Available data section start
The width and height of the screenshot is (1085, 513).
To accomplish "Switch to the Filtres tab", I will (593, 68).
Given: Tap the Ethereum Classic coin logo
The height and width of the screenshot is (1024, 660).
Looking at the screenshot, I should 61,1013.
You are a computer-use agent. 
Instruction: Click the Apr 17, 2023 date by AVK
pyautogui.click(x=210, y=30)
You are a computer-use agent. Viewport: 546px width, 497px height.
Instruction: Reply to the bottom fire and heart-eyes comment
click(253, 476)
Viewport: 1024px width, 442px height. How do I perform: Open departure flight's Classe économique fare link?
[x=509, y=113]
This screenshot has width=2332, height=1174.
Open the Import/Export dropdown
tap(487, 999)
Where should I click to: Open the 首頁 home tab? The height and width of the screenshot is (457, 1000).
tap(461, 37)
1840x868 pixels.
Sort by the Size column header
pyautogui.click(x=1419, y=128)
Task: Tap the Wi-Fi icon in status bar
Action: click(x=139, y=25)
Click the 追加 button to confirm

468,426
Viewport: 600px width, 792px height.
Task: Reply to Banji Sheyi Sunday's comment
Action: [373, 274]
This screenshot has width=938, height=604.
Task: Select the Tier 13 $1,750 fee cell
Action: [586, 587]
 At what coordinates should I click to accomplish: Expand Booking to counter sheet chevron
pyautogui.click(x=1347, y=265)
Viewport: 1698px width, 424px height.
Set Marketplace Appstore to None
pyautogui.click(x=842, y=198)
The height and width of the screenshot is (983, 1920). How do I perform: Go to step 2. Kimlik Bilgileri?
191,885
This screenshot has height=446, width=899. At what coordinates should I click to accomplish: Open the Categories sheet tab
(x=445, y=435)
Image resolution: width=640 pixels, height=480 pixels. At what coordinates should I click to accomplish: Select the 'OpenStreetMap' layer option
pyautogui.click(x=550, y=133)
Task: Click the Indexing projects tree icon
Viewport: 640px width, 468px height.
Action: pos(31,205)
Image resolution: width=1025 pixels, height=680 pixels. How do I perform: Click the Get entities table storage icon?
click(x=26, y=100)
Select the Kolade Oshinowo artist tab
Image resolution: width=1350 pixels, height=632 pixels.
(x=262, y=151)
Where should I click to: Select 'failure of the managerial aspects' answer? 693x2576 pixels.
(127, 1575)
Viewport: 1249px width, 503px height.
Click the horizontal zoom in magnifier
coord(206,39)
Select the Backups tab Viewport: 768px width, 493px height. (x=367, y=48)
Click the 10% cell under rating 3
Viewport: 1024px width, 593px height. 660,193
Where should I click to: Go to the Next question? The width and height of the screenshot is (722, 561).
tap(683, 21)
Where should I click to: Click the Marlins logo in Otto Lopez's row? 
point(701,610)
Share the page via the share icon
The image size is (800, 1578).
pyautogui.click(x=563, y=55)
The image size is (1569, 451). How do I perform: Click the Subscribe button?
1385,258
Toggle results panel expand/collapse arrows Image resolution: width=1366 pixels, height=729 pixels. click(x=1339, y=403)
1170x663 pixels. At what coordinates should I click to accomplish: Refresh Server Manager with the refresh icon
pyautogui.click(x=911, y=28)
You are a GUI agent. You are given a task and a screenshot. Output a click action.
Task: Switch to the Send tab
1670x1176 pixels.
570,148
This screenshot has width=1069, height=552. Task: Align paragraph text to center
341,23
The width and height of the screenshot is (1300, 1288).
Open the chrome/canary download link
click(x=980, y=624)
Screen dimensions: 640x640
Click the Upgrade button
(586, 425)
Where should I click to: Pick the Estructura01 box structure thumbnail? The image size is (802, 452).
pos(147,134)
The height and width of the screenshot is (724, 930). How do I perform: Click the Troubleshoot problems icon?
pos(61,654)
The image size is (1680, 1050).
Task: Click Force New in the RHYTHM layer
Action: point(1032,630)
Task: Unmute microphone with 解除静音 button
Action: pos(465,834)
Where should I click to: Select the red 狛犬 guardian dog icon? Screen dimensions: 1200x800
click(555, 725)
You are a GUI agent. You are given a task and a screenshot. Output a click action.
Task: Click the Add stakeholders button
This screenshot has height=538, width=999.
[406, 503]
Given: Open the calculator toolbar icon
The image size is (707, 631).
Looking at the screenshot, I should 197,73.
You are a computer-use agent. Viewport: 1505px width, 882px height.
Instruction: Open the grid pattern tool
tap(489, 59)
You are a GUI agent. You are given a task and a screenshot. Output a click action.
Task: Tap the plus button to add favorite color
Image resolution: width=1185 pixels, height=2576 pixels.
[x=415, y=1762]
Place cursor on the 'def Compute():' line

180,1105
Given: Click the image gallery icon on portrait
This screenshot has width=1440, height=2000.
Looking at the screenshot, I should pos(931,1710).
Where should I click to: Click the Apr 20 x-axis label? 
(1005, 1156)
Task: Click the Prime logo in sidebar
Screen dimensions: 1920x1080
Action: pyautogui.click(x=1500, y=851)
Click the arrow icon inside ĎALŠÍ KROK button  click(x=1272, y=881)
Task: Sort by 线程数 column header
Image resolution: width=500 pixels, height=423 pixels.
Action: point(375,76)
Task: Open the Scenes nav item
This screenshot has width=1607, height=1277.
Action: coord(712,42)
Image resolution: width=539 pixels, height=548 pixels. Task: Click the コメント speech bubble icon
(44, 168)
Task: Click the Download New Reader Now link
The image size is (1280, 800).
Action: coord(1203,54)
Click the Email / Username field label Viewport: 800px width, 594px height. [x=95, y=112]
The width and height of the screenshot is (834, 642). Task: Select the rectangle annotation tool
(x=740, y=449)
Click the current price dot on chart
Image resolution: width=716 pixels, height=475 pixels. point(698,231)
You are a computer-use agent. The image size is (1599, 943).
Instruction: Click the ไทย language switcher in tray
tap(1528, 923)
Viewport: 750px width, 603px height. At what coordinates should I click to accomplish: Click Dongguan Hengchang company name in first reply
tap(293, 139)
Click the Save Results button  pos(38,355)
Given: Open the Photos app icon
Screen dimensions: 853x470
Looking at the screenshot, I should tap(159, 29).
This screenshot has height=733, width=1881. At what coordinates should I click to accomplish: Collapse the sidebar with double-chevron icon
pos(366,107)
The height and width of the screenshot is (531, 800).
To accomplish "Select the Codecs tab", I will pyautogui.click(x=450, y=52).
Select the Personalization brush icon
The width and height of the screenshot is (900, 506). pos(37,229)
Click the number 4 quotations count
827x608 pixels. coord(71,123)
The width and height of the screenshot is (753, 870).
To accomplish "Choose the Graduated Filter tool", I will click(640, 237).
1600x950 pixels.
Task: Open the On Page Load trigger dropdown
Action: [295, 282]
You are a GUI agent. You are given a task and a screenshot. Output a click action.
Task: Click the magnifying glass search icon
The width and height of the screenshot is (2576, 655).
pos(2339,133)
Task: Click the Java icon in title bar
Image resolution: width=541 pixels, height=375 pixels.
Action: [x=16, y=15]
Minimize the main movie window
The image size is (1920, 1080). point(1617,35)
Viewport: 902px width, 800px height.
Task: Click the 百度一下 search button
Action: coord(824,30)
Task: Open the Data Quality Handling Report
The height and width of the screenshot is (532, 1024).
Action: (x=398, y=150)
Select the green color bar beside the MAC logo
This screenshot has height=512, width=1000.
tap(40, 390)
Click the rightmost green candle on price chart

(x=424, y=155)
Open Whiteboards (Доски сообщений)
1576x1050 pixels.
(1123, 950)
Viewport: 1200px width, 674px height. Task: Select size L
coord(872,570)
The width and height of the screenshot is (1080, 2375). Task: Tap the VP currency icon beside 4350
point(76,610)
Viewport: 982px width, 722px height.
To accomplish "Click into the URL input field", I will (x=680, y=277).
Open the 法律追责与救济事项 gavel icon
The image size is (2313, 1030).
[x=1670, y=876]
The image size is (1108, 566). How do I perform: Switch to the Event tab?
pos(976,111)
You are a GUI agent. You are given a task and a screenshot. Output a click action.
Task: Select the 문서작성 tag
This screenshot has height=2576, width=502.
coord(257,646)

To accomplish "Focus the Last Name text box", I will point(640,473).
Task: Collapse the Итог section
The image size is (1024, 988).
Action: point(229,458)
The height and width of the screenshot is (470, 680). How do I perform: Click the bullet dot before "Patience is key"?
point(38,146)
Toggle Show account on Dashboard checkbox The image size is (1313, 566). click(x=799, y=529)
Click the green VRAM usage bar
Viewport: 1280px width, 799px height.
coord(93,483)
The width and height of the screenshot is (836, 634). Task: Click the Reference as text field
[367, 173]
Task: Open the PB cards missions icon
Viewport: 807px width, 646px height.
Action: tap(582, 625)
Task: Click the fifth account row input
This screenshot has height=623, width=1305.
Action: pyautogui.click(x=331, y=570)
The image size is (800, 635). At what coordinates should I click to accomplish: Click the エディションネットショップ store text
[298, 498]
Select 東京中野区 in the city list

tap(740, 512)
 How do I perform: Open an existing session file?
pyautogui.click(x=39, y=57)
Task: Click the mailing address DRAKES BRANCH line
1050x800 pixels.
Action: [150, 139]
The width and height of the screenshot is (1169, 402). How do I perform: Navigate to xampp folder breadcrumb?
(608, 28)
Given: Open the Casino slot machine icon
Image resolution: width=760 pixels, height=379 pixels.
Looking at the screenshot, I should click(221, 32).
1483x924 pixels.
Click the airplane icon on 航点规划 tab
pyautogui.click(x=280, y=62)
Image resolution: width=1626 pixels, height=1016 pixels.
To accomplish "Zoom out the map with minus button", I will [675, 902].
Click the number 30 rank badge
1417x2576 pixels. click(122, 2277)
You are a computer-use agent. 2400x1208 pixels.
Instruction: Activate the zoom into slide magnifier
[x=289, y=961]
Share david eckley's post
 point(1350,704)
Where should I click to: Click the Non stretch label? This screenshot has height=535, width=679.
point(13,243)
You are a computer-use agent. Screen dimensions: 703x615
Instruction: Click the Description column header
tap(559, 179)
Available data section end
▸ Prompt: The entries above hold the needed span. Transcribe exactly the lines from the one with "Click the number 4 quotations count" to the one with "Select the green", both included.

▸ Answer area:
Click the number 4 quotations count
827x608 pixels. coord(71,123)
The width and height of the screenshot is (753, 870).
To accomplish "Choose the Graduated Filter tool", I will click(640, 237).
1600x950 pixels.
Task: Open the On Page Load trigger dropdown
Action: [295, 282]
You are a GUI agent. You are given a task and a screenshot. Output a click action.
Task: Click the magnifying glass search icon
The width and height of the screenshot is (2576, 655).
pos(2339,133)
Task: Click the Java icon in title bar
Image resolution: width=541 pixels, height=375 pixels.
Action: [x=16, y=15]
Minimize the main movie window
The image size is (1920, 1080). point(1617,35)
Viewport: 902px width, 800px height.
Task: Click the 百度一下 search button
Action: coord(824,30)
Task: Open the Data Quality Handling Report
The height and width of the screenshot is (532, 1024).
Action: (x=398, y=150)
Select the green color bar beside the MAC logo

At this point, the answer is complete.